## START Document section

Below is a diagram showing what is produced for each version when the stream’s cdr is taken (as in calls to stream-ref
). I’ve simplified the expression a bit to just use ‘improve’ to label the internal lambda, and indexed the iterative guesses using the variable x
i for each successive improvement. Note that while Louis’s appears to take up more space, it does not retain any references to previous elements of the stream, meaning that the previously created streams like ss1
can be deleted by the interpreter. In the original version, those streams (labeled g1
, g2
, etc.) need to be preserved, as the later elements of the stream refer back to them.
Exercise 3.64
This procedure needs to take one value and then compare it to the next value in the stream. It thus needs to store one value from the stream and then get the next value of the stream to determine if the two elements are within the specified tolerance. The way I solved it is by using a procedure that takes a single value and a stream. It will compare that value to the car of the stream and return the stream’s car if they are in tolerance. If not, a recursive call is made using the car that was just read as the value and the cdr of the stream as the stream to compare it to.
Exercise 3.65
To express the formula as a stream we can follow the example of pi-summands
and just use the next index as the argument (so that we use all whole numbers). Another approach would be to map the integers
stream using division and flipping the sign when the integer is even. Either way, we use partial-sums
to create the successive approximations. The accelerated streams then apply the appropriate stream transformation to the original partial sum stream.
Examining the first few results, we find that in ten iterations the original partial sum stream is still almost 0.5 away from the correct answer. Using Euler acceleration converges close to 0.69 by the second term and to the third decimal place within a few more terms. Tableau acceleration takes an extra term to ‘get started’ but within ten terms is accurate to more than ten decimal places. On many systems this quickly turns into an issue of precision, as in fact the sequence cannot compute any more valid terms as the floating-point math can no longer work with differences that are so small. That is an issue with the original pi-summands
approach as well; creating a system that would operate to infinite precision is feasible but well beyond the scope of this section.
We can compare the number of terms required for a given tolerance to see just how quickly (or slowly) the three approaches arrive to the same precision. Getting to just three decimal places requires 1000 terms for the bare partial sums but only a handful for the accelerated sequences. We can compare the accelerated forms by looking at how quickly they converge to six decimal places and see that the Euler acceleration takes around 60 terms to just 5 for Tableau. The unaccelerated form would take prohibitively long to calculate with that precision.
Exercise 3.66
In spite of what the text implies about ‘qualitative’ statements, the thing I find easier to do is just examine the sequence of output and determine the mathematical pattern it represents. From there, I can work backwards to try and find what the underlying explanation for such a pattern might be. Here’s what we can observe from where certain pairs show up in the sequence:
(1 j) for j = 1 is at 0
for j > 1 will be at (2j – 3)
(2 j) for j = 2 is at 2
for j > 2 has a period of 4 starting at 4 (2 after (2 2))
(3 j) for j = 3 is at 6
for j > 3 has a period of 8 starting at 10 (4 after (3 3))
(4 j) for j = 4 is at 14
for j > 4 has a period of 16 starting at 22 (8 after (4 4))
(5 j) for j = 5 is at 30
for j > 5 has a period of 32 starting at 46 (16 after (5 5))

## END Document section
## START Stored rows

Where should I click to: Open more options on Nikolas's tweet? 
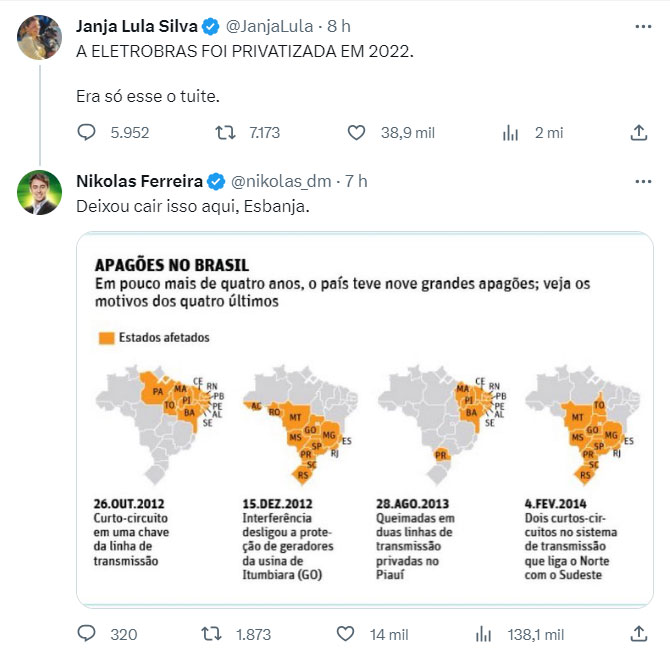[x=639, y=180]
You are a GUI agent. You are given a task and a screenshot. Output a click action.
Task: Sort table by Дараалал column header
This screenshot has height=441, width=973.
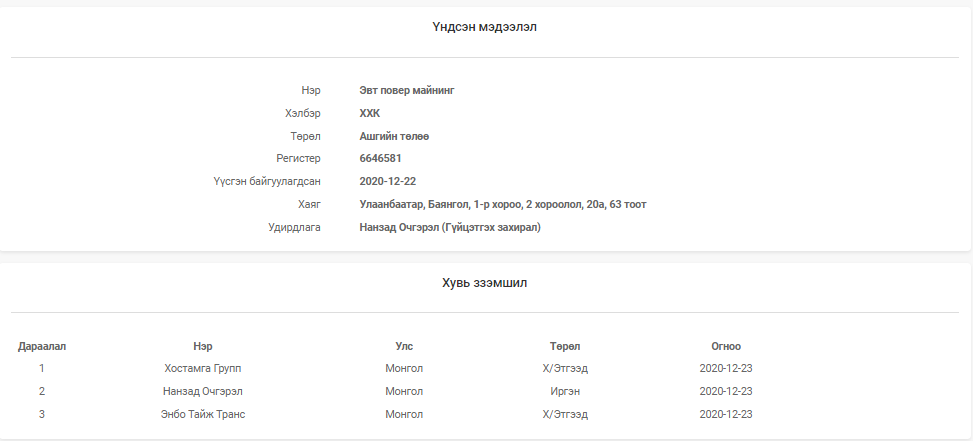coord(42,346)
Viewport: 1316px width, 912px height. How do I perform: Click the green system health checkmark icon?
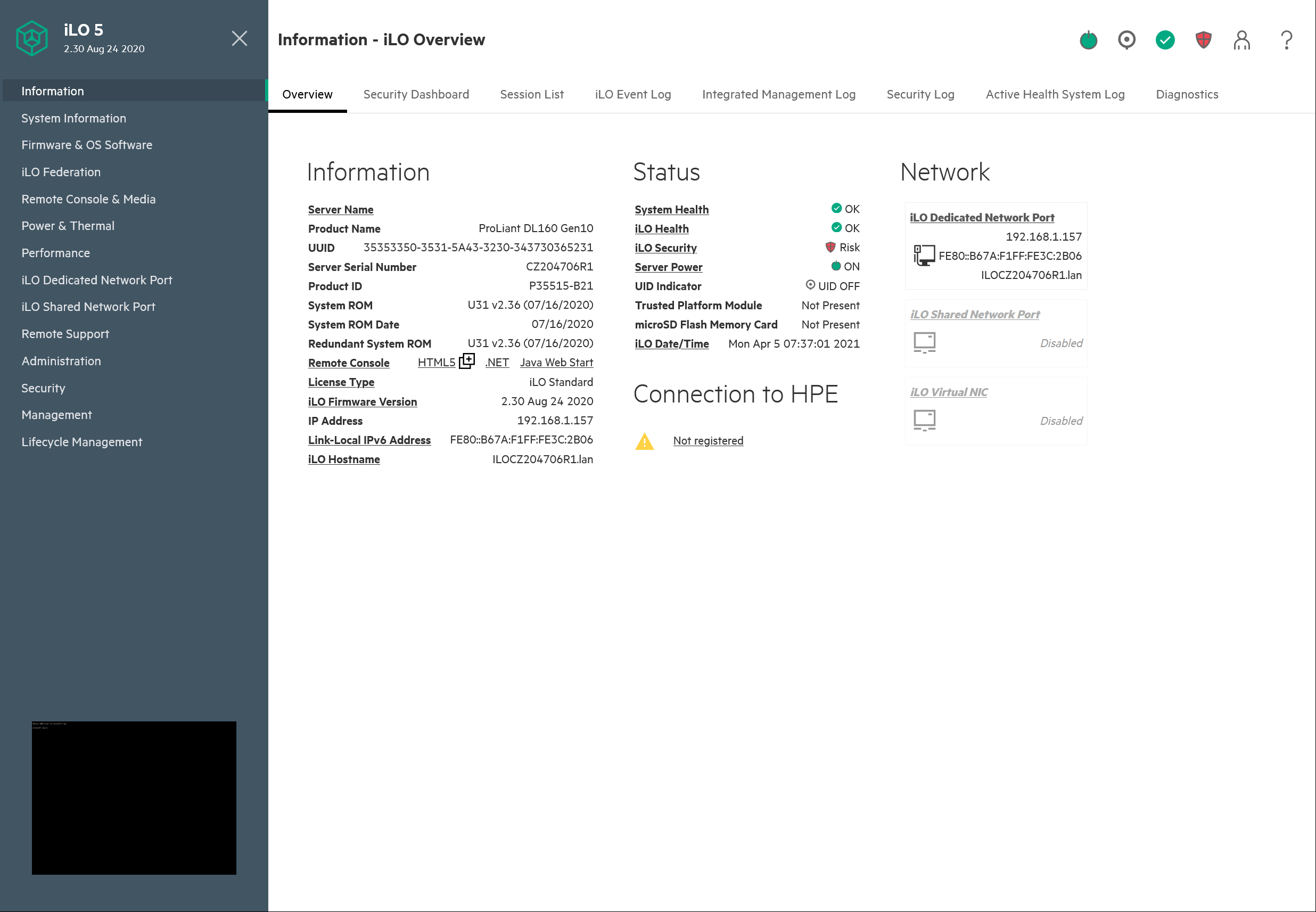point(1165,40)
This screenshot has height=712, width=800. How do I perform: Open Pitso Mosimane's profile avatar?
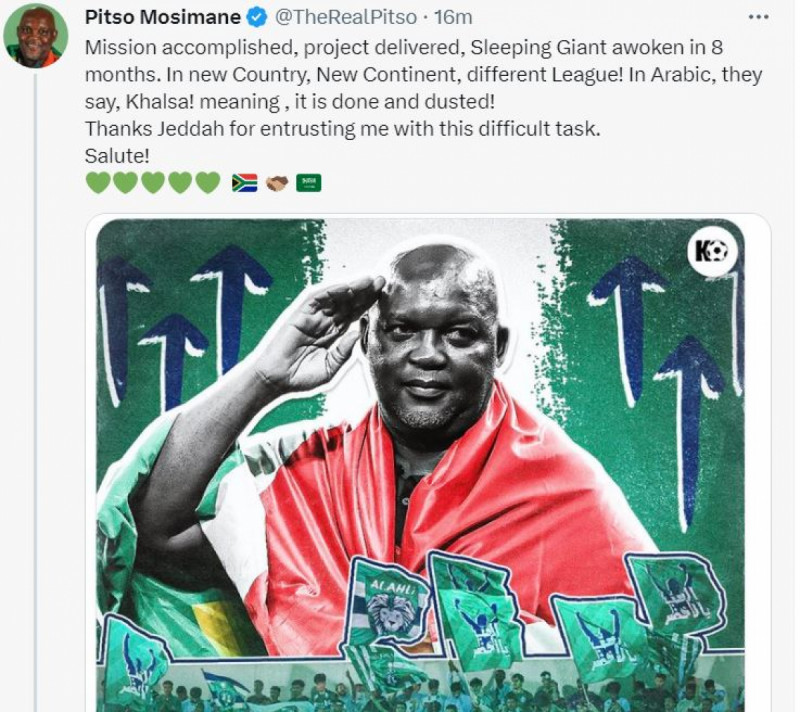(x=35, y=36)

## END Stored rows

Set task 1:
Can you reproduce the stream exercises notes starting at "(3 j) for j" and ending at "after (5 5))", substituting "cycle" for "period"?
Set task 2:
In the stream exercises notes, how many terms does Tableau acceleration take to converge to six decimal places?
The data has no connection to the stream exercises notes.

Reply 1:
(3 j) for j = 3 is at 6
for j > 3 has a cycle of 8 starting at 10 (4 after (3 3))
(4 j) for j = 4 is at 14
for j > 4 has a cycle of 16 starting at 22 (8 after (4 4))
(5 j) for j = 5 is at 30
for j > 5 has a cycle of 32 starting at 46 (16 after (5 5))

Reply 2:
5 terms.